Los últimos minutos de aquel encuentro fueron fruto genuino del arte: oxígeno para el equipo, pelota bajo la suela, gambetas, pausa, tacos, hasta una rabona. Encanto y brujería. Magia. Aquellos instantes fueron el producto de la estadía en el campo El Marito, en la Pampa, junto al inseparable Fernando Signorini. También fueron, sin que nadie lo supiera entonces, los minutos finales de Diego con la camiseta albiceleste. Acaso la mayor obra de su vida, por contexto y recorrido, quedaría inconclusa.
Aquella Selección Argentina transitaba los primeros pasos en la Copa del Mundo de Estados Unidos como viaja el sonido en armonía de un violín: el equipo de Alfio Basile parecía bailar al compás de la pelota. Todas las piezas encajaban alrededor de Maradona.
La opinión pública no tenía dudas: Argentina avanzaba rumbo al título. Había debutado con una demostración total frente a Grecia, con un Diego de casi 34 años, ya revitalizado, con el cuero curtido tras mil batallas extradeportivas, que prometía recobrar la versión 1986. No parecía broma: el triunfo 4-0 incluyó una maravilla que finalizó tras un cañonazo nacido en su zurda y un grito de guerra frente a las cámaras.
Después vino Nigeria. Y luego vino el derrumbe. La aparición de Sue Carpenter para llevar de la mano a un Diego sonriente rumbo al infierno. Las teorías conspirativas. La presencia insoslayable de Joao Havelange. La confusión de Daniel Cerrini con los suplementos. ¿Ripped Fast o Ripped Fuel? Ya no importaba: había efedrina. El sueño quedaba trunco. El llanto de todo un país.
Hubo que esperar más de 28 años para que aquella obra de arte fuera concluida. Y hubo que cruzar el mundo de punta a punta: en Qatar, en el desierto, el dueño del pincel que la completó fue Lionel Messi. El partido de Boston contra Nigeria se reeditó en el estadio Áhmad bin Ali, en Doha, con diferente rival y en otra instancia: la Argentina se impuso 2-1 ante Australia y se metió en los cuartos de final.
Aquel 3 de diciembre, también sábado y en el promedio temporal de su último Mundial, Messi se mostró en plenitud y pareció haber reencarnado, en términos abstractos, en el último Maradona: manejó momentos, espacios, táctica y dinamismo de una Selección que, luego del inesperado descuento australiano, lo necesitó en su versión más armónica. El aura de Diego y la vitalidad de Lionel: pelota bajo el botín, aparentó detener el tiempo mientras, en realidad, buscaba que trascurriera sin que sufrieran los pulmones de su equipo.

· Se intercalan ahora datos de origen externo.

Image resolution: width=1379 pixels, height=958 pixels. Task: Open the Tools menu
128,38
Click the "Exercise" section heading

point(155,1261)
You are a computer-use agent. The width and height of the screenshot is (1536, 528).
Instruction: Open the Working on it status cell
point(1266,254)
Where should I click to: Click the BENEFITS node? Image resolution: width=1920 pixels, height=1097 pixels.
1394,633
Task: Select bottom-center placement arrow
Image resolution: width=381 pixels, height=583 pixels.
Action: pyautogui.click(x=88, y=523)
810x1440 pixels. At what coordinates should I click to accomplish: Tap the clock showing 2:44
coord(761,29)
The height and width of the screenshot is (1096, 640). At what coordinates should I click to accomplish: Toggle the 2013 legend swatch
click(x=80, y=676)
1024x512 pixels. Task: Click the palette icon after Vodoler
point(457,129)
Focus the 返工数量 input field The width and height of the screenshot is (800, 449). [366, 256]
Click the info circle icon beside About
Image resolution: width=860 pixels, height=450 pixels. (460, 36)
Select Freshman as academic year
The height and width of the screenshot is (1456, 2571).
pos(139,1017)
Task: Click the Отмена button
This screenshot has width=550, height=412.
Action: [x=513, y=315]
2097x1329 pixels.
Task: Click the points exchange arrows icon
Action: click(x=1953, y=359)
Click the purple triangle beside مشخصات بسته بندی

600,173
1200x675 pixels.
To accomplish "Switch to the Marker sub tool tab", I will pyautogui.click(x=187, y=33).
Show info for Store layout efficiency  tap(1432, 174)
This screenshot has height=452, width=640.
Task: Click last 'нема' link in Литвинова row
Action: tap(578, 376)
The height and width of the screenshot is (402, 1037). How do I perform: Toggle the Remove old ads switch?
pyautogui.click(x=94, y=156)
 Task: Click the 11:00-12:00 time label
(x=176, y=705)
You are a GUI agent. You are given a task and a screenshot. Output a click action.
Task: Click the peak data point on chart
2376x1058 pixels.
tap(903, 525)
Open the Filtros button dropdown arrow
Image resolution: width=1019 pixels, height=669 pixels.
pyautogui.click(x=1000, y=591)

Doha, sin embargo, no fue Boston. No hubo quiebre. No hubo final. Al menos no lo hubo hasta el verdadero epílogo, dos semanas más tarde contra Francia. Porque, en el medio, no hubo enfermera. No fue testigo Havelange. No estuvo Cerrini. La obra no fue interrumpida: Messi, con 35 años, fluyó como si tuviera 24 en el primer Mundial sin la presencia de Diego en el plano físico. Creer o reventar, al cabo. Sí llegaron, como caprichosa similitud, las lágrimas de un país. Pero no prevaleció la tristeza: cinco millones de personas abrazaron al capitán y sus compañeros en un suceso inédito en la humanidad. La Argentina rebalsó de felicidad. No hubo quien le cortara las piernas a Messi.